Activity
Look through the data below, tally the lines where "computer" occurs, and write the total alone.

◇ ◇ ◇ ◇

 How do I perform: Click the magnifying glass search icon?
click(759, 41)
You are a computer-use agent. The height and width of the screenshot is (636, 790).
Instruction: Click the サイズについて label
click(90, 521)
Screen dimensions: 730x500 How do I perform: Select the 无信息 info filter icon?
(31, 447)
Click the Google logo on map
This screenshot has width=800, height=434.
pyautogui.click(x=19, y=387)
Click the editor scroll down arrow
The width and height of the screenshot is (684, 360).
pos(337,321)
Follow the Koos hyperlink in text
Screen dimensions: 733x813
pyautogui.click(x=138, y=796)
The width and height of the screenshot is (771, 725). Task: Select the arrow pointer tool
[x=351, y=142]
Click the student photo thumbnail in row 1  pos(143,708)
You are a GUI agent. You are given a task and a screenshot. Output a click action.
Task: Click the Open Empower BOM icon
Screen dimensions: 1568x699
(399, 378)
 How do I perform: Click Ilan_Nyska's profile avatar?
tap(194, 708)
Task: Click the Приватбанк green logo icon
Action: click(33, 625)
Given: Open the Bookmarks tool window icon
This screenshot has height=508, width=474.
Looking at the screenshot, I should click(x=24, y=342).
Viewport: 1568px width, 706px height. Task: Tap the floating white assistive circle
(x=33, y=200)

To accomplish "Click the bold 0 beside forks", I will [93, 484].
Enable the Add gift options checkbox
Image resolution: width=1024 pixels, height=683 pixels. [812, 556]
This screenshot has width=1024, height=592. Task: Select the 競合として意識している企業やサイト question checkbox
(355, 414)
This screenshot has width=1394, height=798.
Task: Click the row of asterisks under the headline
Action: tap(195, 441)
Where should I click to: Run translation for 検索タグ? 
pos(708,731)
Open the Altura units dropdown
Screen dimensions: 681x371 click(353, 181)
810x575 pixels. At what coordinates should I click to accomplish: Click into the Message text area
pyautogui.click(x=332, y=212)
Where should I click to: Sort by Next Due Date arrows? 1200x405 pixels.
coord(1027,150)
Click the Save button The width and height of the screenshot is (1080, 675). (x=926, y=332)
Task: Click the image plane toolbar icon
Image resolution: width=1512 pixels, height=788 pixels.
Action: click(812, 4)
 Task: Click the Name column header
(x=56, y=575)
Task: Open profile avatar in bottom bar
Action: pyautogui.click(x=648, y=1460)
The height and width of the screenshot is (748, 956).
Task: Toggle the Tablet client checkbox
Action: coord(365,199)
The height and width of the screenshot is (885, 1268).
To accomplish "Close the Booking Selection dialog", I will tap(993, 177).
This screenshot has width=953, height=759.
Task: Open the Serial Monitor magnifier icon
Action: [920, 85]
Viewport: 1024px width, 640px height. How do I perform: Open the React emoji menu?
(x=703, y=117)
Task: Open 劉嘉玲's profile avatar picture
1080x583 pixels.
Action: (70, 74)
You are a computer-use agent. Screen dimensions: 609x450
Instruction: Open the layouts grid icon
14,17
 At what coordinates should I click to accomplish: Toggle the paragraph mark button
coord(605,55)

◇ ◇ ◇ ◇

Task response
2